Data Rebalancing

Even data distribution across nodes is crucial for cluster performance, stability, and resource efficiency. It is a key consideration in the DolphinDB distributed architecture design.

When scaling the cluster (adding/removing data nodes or disks), data can become unevenly distributed, leading to strained resources on some nodes/disks while others remain underutilized. To address this, DolphinDB provides tools for generating and executing data rebalancing plans, ensuring optimal data distribution.

Data Rebalancing Mechanism

The system rebalances data across the cluster by migrating chunks from high-usage disks to less utilized ones, based on metrics like cluster storage capacity and disk usage.

Note: In this context, “chunks“ are data files containing single replicas of table partitions.
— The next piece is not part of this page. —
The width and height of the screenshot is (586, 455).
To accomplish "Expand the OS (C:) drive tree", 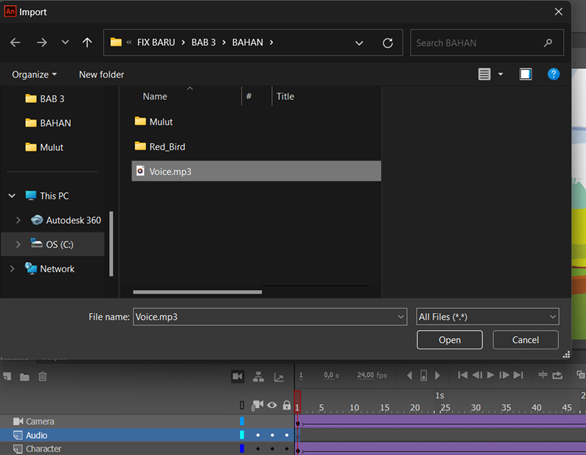I will [18, 245].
When data rebalancing begins, the system follows this workflow:

Validation: Verifies that the user has administrator privileges and that the request comes from the controller node. Also checks parameters and ensures no other rebalancing tasks are in progress.
Data collection: Collects disk statistics to identify high-usage and low-usage disks, as well as chunk statistics.
Plan generation: Generates a rebalancing plan with tasks for each chunk to be migrated, specifying source and destination paths. Chunks are migrated to local disks preferably; only if local disks lack sufficient space are chunks mapped to the lowest-utilized disk on another machine.
Execution: Migrates data by task. Tasks with non-conflicting source/destination pathsare executed in parallel.
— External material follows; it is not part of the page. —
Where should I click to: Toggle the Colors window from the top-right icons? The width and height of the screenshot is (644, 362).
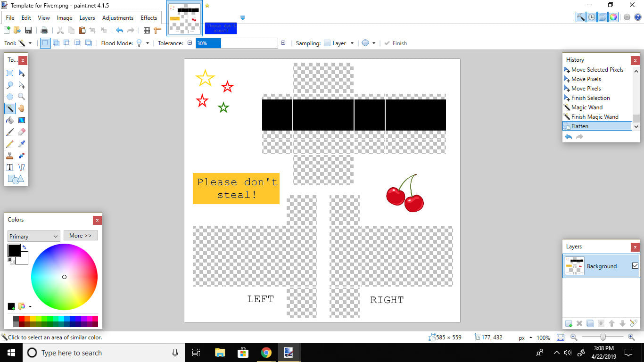[613, 17]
Functions and Configuration

DolphinDB offers built-in functions and configurations for executing, monitoring and controlling data rebalancing tasks. The functions must be executed on the controller by an administrator.
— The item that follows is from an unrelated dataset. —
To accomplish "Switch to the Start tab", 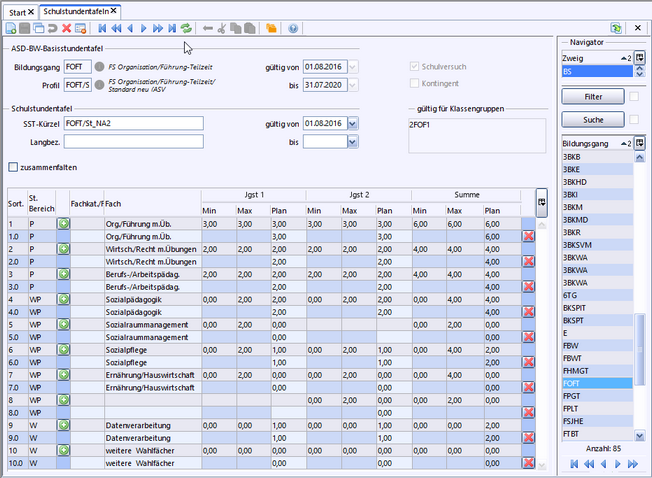I will (x=19, y=10).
rebalanceChunksWithinDataNode: rebalances data among disks within a data node.
rebalanceChunksAmongDataNodes:
- [Before 2.00.12/3.00.0] Rebalances data across data nodes.
- [2.00.12/3.00.0 and above] Rebalances data across all disks.
- Note: When enableChunkGranularityConfig=false (see details in Configuration > enableChunkGranularityConfig) all tables in the same database partition are distributed in the same node. When calling this function, if the node is down, some tables in the same partition may fail to relocate, i.e., different tables under the same partition will be distributed in different nodes. Execute restoreDislocatedTablet to move all tables under the same partition to one node.

Both functions provide the following options:

updatedBeforeDays: Limits the rebalancing process to only include chunks that haven’t been updated for a user-specified period of time.
exec: Controls whether to execute the rebalancing. Defaults to false, returning only the rebalancing plan without executing it. It is recommended that you review the plan first before execution.

Note:

Use the parameter dfsRebalanceConcurrency to configure task execution parallelism.
Data rebalancing effectiveness may be limited by factors such as varying chunk sizes or disks storing non-DolphinDB data. Multiple rebalancing runs can improve results.

Notes

The following are common cases that may occur during data rebalancing:

Data migration and rebalancing tasks can be resource-intensive, and chunks that are being written, modified, or deleted may fail to migrate due to locks.
For time-consuming calculation jobs, exceptions may be thrown when the cache points to the old chunk path.

Therefore, it is recommended to perform data rebalancing operations when there are no write or query tasks being executed.

For complete procedure of data rebalancing tasks, see the Data Rebalancing tutorial.